TRAVAIL À FAIRE:
1. Recopiez le passage du texte sur les compétences psychosociales, de « Dès lors on » à « de ressources disponibles. ».
2. Prolongez le texte sur les compétences psychosociales à partir de sa dernière phrase.

TEXTE:
• • • •

Pour Catherine Gueguen, pédiatre : « La mise en œuvre de ces compétences psychosociales est une vraie révolution éducative. Grâce à l’acquisition de ces compétences, l’enfant et l’adolescent progressent sur tous les plans : personnel, social et intellectuel. Ils s’épanouissent, savent avoir des relations satisfaisantes et améliorent leur réussite scolaire et ceci, même s’ils viennent de milieux très défavorisés, ce qui est un élément essentiel1 ». L’objectif est de donner des outils au jeune pour grandir heureux, épanoui et résilient. Car, s’il n’a pas toujours la main pour choisir les situations, il peut en revanche être outillé pour ne pas les subir et décider comment y répondre. Il est alors essentiel que l’approche ne soit pas que théorique, mais que l’élève expérimente les concepts dans une approche « tête, cœur, corps ».
Dès lors on peut s’interroger sur le rôle spécifique que peut avoir le professeur documentaliste, dans le développement des CPS. Nous reviendrons sur la définition de ces compétences puis sur le cadre institutionnel dans lequel le professeur documentaliste peut intervenir, enfin nous proposerons un éventail d’actions possibles et de ressources disponibles.

• • • •

DONNÉES FOURNIES:
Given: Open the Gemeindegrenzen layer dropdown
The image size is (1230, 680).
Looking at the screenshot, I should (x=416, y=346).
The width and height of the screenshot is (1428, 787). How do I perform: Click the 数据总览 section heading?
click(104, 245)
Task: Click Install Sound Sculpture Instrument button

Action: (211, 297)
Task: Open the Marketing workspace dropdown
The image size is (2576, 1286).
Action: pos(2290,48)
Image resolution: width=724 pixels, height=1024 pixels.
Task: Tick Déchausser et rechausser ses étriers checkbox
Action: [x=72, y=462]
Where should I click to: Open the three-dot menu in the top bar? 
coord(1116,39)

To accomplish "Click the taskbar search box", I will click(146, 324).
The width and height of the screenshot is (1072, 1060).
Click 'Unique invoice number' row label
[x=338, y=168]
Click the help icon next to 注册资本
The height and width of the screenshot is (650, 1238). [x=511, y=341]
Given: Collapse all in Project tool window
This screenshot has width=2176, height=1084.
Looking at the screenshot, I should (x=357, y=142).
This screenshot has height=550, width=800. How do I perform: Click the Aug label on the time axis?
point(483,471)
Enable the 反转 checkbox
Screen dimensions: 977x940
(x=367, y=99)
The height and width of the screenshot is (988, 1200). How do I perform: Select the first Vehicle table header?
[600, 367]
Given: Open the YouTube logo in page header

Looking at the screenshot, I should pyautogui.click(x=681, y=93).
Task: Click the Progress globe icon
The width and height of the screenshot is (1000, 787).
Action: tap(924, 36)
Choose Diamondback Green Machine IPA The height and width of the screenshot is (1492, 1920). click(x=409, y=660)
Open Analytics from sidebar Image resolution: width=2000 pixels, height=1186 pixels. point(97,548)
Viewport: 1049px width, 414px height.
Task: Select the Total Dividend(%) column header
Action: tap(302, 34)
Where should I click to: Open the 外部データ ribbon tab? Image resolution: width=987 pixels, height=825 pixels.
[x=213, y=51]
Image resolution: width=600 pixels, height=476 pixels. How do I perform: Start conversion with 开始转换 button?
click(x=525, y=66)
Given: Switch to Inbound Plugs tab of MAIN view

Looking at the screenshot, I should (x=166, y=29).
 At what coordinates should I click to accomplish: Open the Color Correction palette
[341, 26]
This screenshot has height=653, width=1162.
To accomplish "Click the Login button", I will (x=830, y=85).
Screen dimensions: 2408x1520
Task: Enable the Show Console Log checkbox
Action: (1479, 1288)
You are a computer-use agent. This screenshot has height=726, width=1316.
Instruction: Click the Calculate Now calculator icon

• • • •

RÉPONSES FINALES:
1.
Dès lors on peut s’interroger sur le rôle spécifique que peut avoir le professeur documentaliste, dans le développement des CPS. Nous reviendrons sur la définition de ces compétences puis sur le cadre institutionnel dans lequel le professeur documentaliste peut intervenir, enfin nous proposerons un éventail d’actions possibles et de ressources disponibles.

2.
Compétences Psychosociales (CPS) de quoi parle-t-on ?
De nombreux termes désignent les Compétences Psychosociales (CPS) : life skills, soft skills, compétences sociales et émotionnelles ou socio-émotionnelles… Elles ont pour caractéristiques communes de désigner des compétences qui peuvent être enseignées et renforcées toute la vie. Elles concernent à la fois le rapport à soi et aux autres.
C’est dans les années 1990, que l’Organisation mondiale de la Santé (OMS) définit la notion de CPS dans un document consacré au développement de ces compétences en milieu scolaire : « La capacité d’une personne à répondre avec efficacité aux exigences et aux épreuves de la vie quotidienne. C’est l’aptitude d’une personne à maintenir un état de bien-être mental, en adaptant un comportement approprié et positif, à l’occasion des relations entretenues avec les autres, sa propre culture et son environnement2 ».
Depuis, d’autres définitions ont été proposées. J’ai choisi de présenter la plus récente, issue d’un rapport de Santé publique France publié en 2022 : « Les compétences psychosociales : état des connaissances scientifiques et théoriques3 ». Il propose un cadre de référence théorique s’appuyant sur l’état des connaissances actuelles, réalisé avec l’appui d’un comité de spécialistes scientifiques. Il sera complété par la suite, par des guides et des supports pratiques. Ce document définit les CPS comme « un ensemble cohérent et interrelié de capacités psychologiques (cognitives, émotionnelles et sociales), impliquant des connaissances, des processus intrapsychiques et des comportements spécifiques, qui permettent d’augmenter l’autonomisation et le pouvoir d’agir, de maintenir un état de bien-être psychique, de favoriser un fonctionnement individuel optimal et de développer des interactions constructives ».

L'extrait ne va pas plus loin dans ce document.